== SOURCE EXCERPT ==
----
Still, the U.S. and China surprised the globe this week with a joint announcement on climate, saying they would collaborate on efforts to slow global warming by boosting clean energy initiatives, combating deforestation and curbing methane emissions.

One of Biden’s top foreign policy goals has been to shift the focus of the United States and its allies toward countering China, rather than issues like Middle East terrorism, which the administration sees as a diminished threat.

In the first 10 months of his presidency, Biden officials have repeatedly emphasized that the relationship between the United States and China is one of competition but not conflict. At the same time, U.S. officials have made clear that “we believe intense competition requires intense diplomacy,” a senior administration official said Friday.

China, for its part, has been angry at U.S. efforts to emphasize its close ties with Taiwan, and Defense Ministry spokesman Tan Kefei called a recent visit by American lawmakers there “sneaky.” “The Chinese People’s Liberation Army (PLA) will stay on high alert at all times and take all necessary measures to resolutely smash any interference by external forces and ‘Taiwan independence’ separatist plots,” he said in a statement.

Biden, who campaigned for the White House in part by touting his deep and extensive ties with global leaders, got to know Xi starting in 2011, when he was tapped by the Obama administration to develop a relationship with the man poised to become China’s next leader.

“He feels that the history of their relationship — having spent time with him — allows him to be quite candid, as he has been in the past and he will continue to be as we look ahead to next week,” Psaki told reporters during a White House briefing Friday.

Since he took office, Biden has spent about five or six hours on the phone with Xi, the U.S. president has said, and stressed that while there is “no reason there needs to be conflict,” he expects Xi to “play by the rules of the road.”

Biden and Xi speak for a second time

“We’re not going to change our attitude toward what constitutes international airspace, international sea lanes, etcetera,” Biden said during the Glasgow news conference.

The senior administration official said on Friday that the virtual summit is not expected to produce specific outcomes, but rather will set the “terms of an effective competition where we are in the position to defend our values and interests and those of our allies and partners.”  

Psaki declined to elaborate on specific items on the agenda for the meeting. But a prominent area of tension between the United States and China is Taiwan, particularly after a recent escalations in confrontations between Beijing and the self-governing island. At a CNN-hosted town hall in Baltimore last month, Biden was asked if the U.S. would defend Taiwan if it were attacked by China, and he responded, “Yes, we have a commitment.”

The White House since clarified that there had been no change in the United States’ policy of “strategic ambiguity” toward Taiwan.

Still another flash point is human rights, particularly the massive crackdown by China against the Uyghurs, a mostly Muslim ethnic minority group in the Xinjiang region, an action the State Department has said amounts to genocide.
----
== DATA EXCERPTS ==
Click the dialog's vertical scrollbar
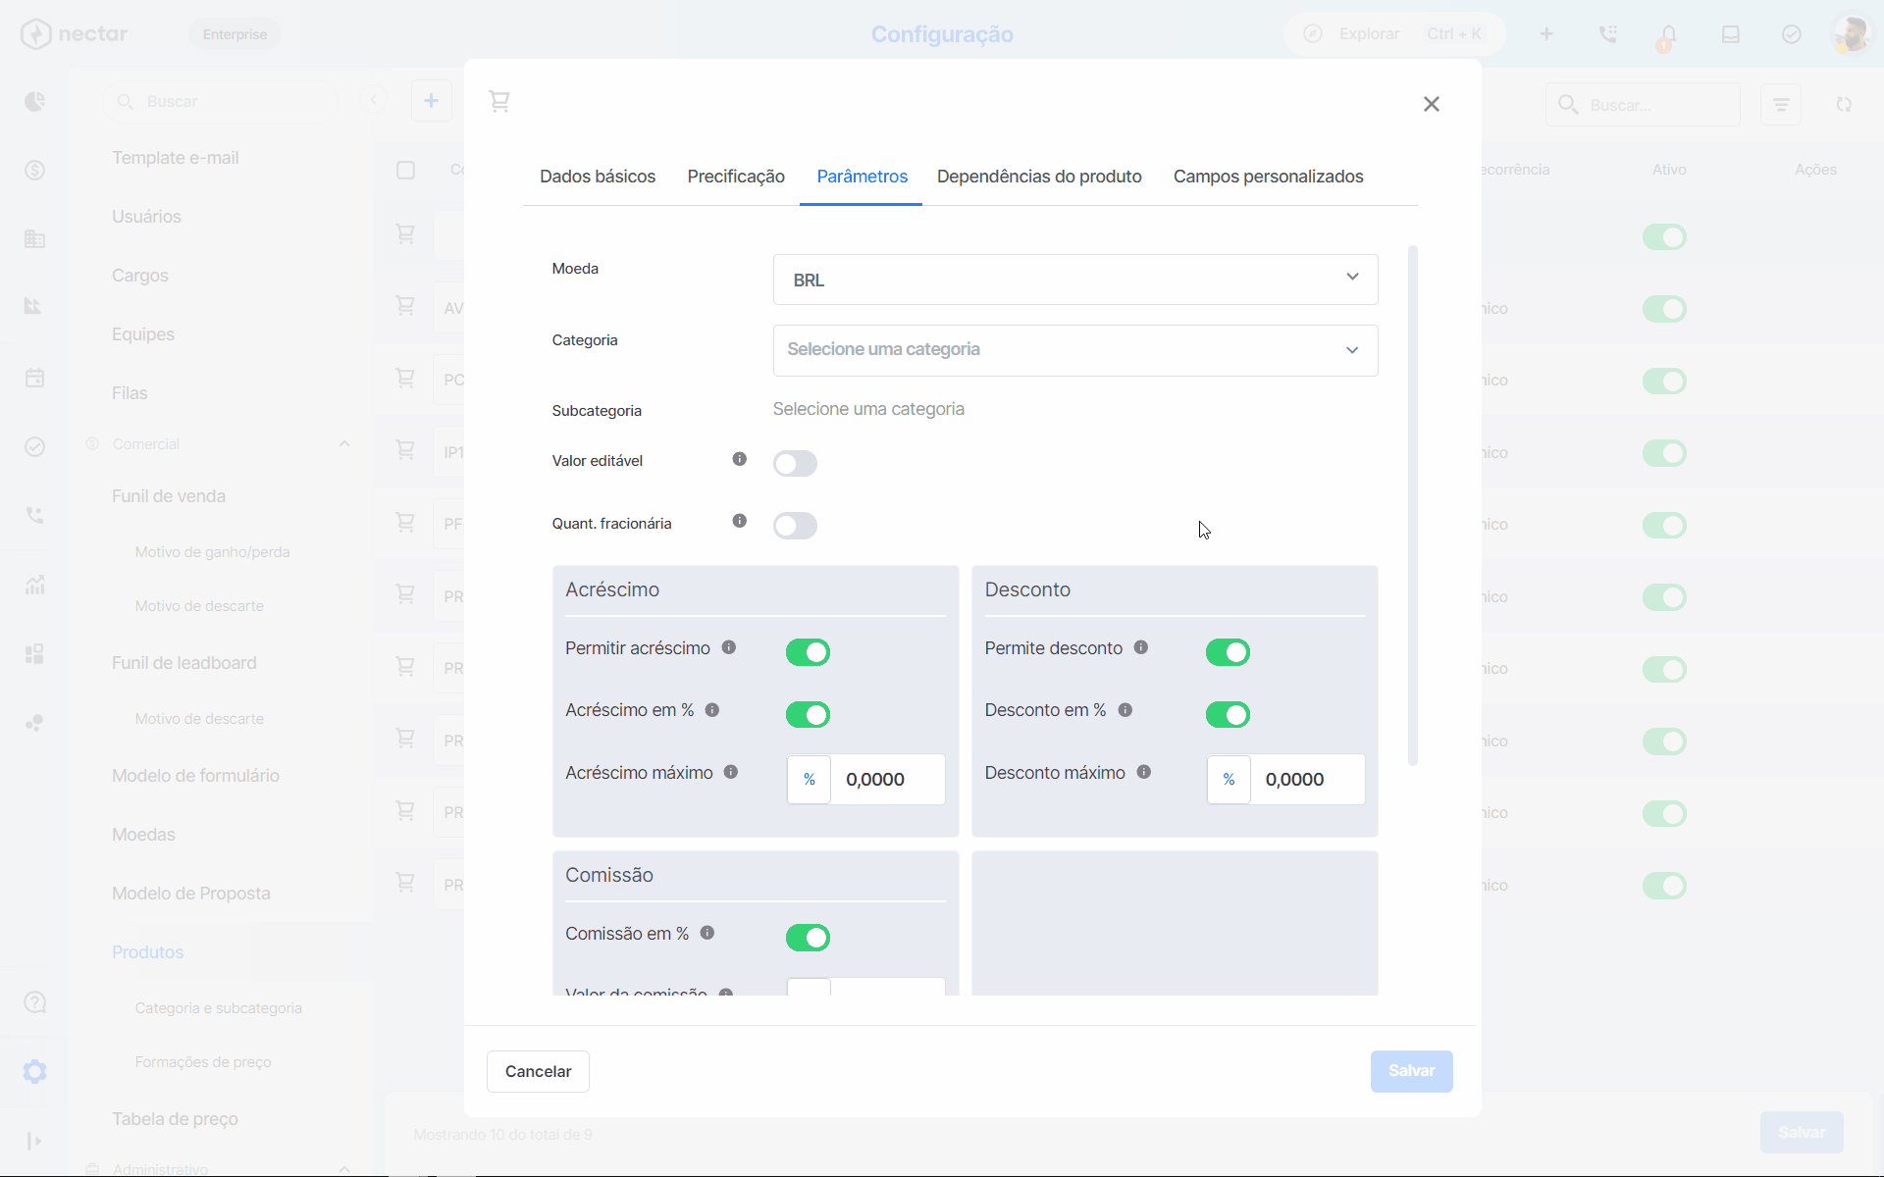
----
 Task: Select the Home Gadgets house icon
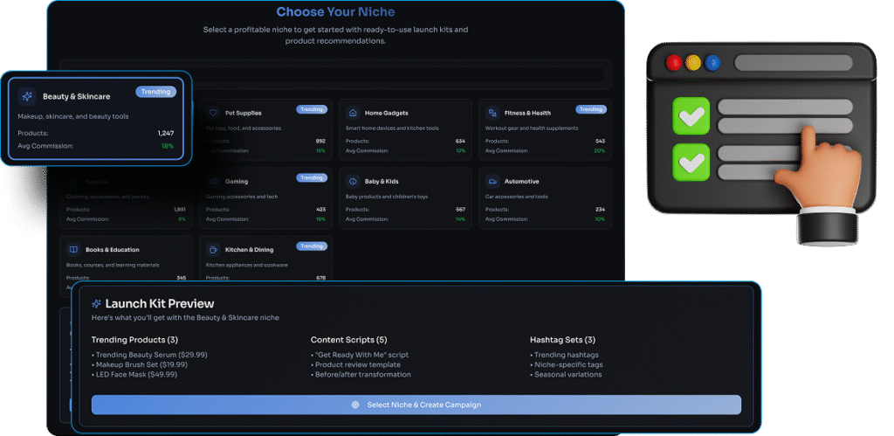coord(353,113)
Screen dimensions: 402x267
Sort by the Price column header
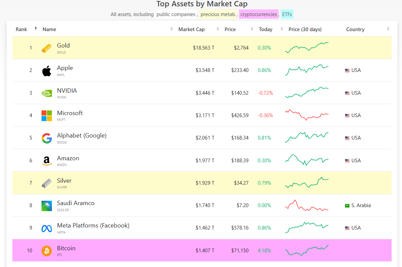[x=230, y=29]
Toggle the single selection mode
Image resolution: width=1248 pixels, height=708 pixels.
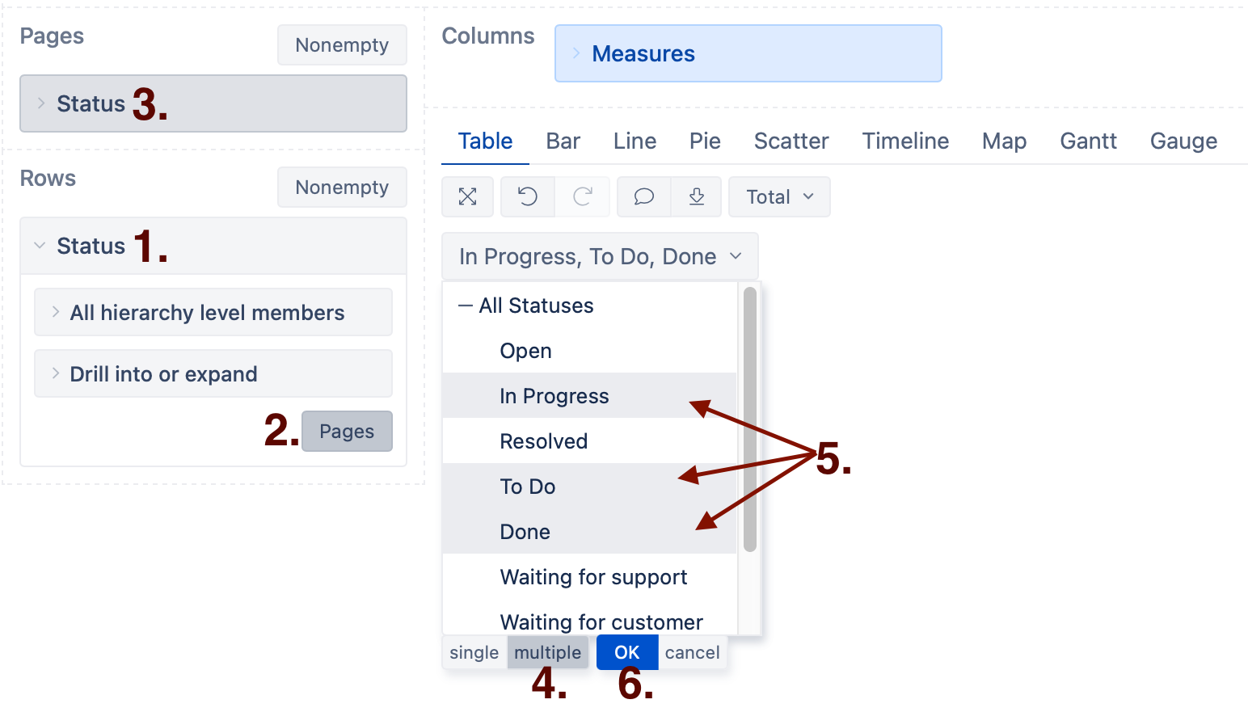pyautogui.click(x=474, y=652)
----
== TASK ==
List every effort that, according to the U.S.–China relations text, the two countries said they would collaborate on to slow global warming.

== FINAL ANSWER ==
- Boosting clean energy initiatives
- Combating deforestation
- Curbing methane emissions